TASK BRIEF:
What you give back must match the records below word for word.

....

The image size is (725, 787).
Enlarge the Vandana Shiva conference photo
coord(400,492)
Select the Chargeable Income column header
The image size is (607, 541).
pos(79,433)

....

ANSWER TO THE PROBLEM:
The image size is (725, 787).
Enlarge the Vandana Shiva conference photo
coord(400,492)
Select the Chargeable Income column header
The image size is (607, 541).
pos(79,433)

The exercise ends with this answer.